Can you restate the records below word for word?

----- Data extract

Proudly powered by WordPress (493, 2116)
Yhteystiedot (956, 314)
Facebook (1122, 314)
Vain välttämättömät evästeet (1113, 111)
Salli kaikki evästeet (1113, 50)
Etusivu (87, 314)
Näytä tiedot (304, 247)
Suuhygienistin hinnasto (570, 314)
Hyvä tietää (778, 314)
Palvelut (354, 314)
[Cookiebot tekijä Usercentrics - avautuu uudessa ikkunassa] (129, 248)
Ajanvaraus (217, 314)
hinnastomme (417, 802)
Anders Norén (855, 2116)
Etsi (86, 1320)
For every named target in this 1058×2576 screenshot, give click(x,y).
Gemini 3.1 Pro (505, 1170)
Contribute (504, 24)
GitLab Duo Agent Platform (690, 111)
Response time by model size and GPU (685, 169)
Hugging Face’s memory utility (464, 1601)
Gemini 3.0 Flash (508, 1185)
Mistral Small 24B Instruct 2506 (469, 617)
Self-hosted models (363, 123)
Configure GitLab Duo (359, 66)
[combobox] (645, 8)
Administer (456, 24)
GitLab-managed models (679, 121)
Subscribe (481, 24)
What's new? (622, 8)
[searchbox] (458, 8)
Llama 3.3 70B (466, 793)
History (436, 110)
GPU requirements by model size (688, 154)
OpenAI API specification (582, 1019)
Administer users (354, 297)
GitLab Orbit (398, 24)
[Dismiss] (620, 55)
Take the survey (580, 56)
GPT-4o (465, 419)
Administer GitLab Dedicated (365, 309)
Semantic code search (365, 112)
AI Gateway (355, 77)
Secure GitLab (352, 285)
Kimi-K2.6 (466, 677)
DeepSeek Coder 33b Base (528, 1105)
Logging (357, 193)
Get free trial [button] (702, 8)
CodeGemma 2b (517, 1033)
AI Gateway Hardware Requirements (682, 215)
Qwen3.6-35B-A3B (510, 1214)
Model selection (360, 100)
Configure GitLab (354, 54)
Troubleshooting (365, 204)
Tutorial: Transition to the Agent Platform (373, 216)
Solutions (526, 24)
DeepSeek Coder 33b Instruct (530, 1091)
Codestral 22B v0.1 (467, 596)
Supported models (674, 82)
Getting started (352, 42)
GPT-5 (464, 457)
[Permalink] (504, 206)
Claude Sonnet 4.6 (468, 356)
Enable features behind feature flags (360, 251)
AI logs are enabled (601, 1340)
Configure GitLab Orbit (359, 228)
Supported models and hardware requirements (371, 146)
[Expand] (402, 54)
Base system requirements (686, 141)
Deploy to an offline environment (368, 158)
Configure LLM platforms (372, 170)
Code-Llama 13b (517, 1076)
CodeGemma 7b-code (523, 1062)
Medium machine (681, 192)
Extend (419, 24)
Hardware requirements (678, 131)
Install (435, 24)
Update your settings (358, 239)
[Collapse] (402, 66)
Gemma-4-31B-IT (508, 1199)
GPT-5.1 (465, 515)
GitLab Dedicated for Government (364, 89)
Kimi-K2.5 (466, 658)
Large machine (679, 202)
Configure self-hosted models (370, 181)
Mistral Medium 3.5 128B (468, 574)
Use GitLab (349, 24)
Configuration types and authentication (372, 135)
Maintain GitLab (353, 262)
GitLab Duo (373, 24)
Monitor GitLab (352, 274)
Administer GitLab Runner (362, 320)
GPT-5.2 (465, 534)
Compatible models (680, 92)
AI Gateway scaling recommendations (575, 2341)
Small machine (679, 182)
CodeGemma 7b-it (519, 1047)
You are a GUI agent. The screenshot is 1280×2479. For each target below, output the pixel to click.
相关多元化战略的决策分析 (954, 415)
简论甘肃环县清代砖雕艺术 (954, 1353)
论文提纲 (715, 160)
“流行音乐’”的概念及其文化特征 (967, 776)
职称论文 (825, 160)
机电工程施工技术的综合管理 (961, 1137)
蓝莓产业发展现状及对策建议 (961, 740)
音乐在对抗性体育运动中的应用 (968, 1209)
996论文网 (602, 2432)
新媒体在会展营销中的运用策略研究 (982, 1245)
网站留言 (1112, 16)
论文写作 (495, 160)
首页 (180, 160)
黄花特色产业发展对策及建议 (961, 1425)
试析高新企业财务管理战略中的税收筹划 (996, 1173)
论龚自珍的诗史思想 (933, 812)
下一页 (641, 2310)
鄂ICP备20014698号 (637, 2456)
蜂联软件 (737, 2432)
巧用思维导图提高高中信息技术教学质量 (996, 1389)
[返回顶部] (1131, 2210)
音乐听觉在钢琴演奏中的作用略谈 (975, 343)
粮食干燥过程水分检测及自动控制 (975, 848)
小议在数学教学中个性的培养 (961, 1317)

----------

**Response to this exercise**
Proudly powered by WordPress (493, 2116)
Yhteystiedot (956, 314)
Facebook (1122, 314)
Vain välttämättömät evästeet (1113, 111)
Salli kaikki evästeet (1113, 50)
Etusivu (87, 314)
Näytä tiedot (304, 247)
Suuhygienistin hinnasto (570, 314)
Hyvä tietää (778, 314)
Palvelut (354, 314)
[Cookiebot tekijä Usercentrics - avautuu uudessa ikkunassa] (129, 248)
Ajanvaraus (217, 314)
hinnastomme (417, 802)
Anders Norén (855, 2116)
Etsi (86, 1320)
For every named target in this 1058×2576 screenshot, give click(x,y).
Gemini 3.1 Pro (505, 1170)
Contribute (504, 24)
GitLab Duo Agent Platform (690, 111)
Response time by model size and GPU (685, 169)
Hugging Face’s memory utility (464, 1601)
Gemini 3.0 Flash (508, 1185)
Mistral Small 24B Instruct 2506 (469, 617)
Self-hosted models (363, 123)
Configure GitLab Duo (359, 66)
[combobox] (645, 8)
Administer (456, 24)
GitLab-managed models (679, 121)
Subscribe (481, 24)
What's new? (622, 8)
[searchbox] (458, 8)
Llama 3.3 70B (466, 793)
History (436, 110)
GPU requirements by model size (688, 154)
OpenAI API specification (582, 1019)
Administer users (354, 297)
GitLab Orbit (398, 24)
[Dismiss] (620, 55)
Take the survey (580, 56)
GPT-4o (465, 419)
Administer GitLab Dedicated (365, 309)
Semantic code search (365, 112)
AI Gateway (355, 77)
Secure GitLab (352, 285)
Kimi-K2.6 (466, 677)
DeepSeek Coder 33b Base (528, 1105)
Logging (357, 193)
Get free trial [button] (702, 8)
CodeGemma 2b (517, 1033)
AI Gateway Hardware Requirements (682, 215)
Qwen3.6-35B-A3B (510, 1214)
Model selection (360, 100)
Configure GitLab (354, 54)
Troubleshooting (365, 204)
Tutorial: Transition to the Agent Platform (373, 216)
Solutions (526, 24)
DeepSeek Coder 33b Instruct (530, 1091)
Codestral 22B v0.1 (467, 596)
Supported models (674, 82)
Getting started (352, 42)
GPT-5 (464, 457)
[Permalink] (504, 206)
Claude Sonnet 4.6 (468, 356)
Enable features behind feature flags (360, 251)
AI logs are enabled (601, 1340)
Configure GitLab Orbit (359, 228)
Supported models and hardware requirements (371, 146)
[Expand] (402, 54)
Base system requirements (686, 141)
Deploy to an offline environment (368, 158)
Configure LLM platforms (372, 170)
Code-Llama 13b (517, 1076)
CodeGemma 7b-code (523, 1062)
Medium machine (681, 192)
Extend (419, 24)
Hardware requirements (678, 131)
Install (435, 24)
Update your settings (358, 239)
[Collapse] (402, 66)
Gemma-4-31B-IT (508, 1199)
GPT-5.1 (465, 515)
GitLab Dedicated for Government (364, 89)
Kimi-K2.5 (466, 658)
Large machine (679, 202)
Configure self-hosted models (370, 181)
Mistral Medium 3.5 128B (468, 574)
Use GitLab (349, 24)
Configuration types and authentication (372, 135)
Maintain GitLab (353, 262)
GitLab Duo (373, 24)
Monitor GitLab (352, 274)
Administer GitLab Runner (362, 320)
GPT-5.2 (465, 534)
Compatible models (680, 92)
AI Gateway scaling recommendations (575, 2341)
Small machine (679, 182)
CodeGemma 7b-it (519, 1047)
You are a GUI agent. The screenshot is 1280×2479. For each target below, output the pixel to click.
相关多元化战略的决策分析 (954, 415)
简论甘肃环县清代砖雕艺术 (954, 1353)
论文提纲 (715, 160)
“流行音乐’”的概念及其文化特征 (967, 776)
职称论文 (825, 160)
机电工程施工技术的综合管理 (961, 1137)
蓝莓产业发展现状及对策建议 (961, 740)
音乐在对抗性体育运动中的应用 (968, 1209)
996论文网 (602, 2432)
新媒体在会展营销中的运用策略研究 (982, 1245)
网站留言 (1112, 16)
论文写作 (495, 160)
首页 (180, 160)
黄花特色产业发展对策及建议 (961, 1425)
试析高新企业财务管理战略中的税收筹划 (996, 1173)
论龚自珍的诗史思想 (933, 812)
下一页 (641, 2310)
鄂ICP备20014698号 (637, 2456)
蜂联软件 (737, 2432)
巧用思维导图提高高中信息技术教学质量 (996, 1389)
[返回顶部] (1131, 2210)
音乐听觉在钢琴演奏中的作用略谈 (975, 343)
粮食干燥过程水分检测及自动控制 (975, 848)
小议在数学教学中个性的培养 (961, 1317)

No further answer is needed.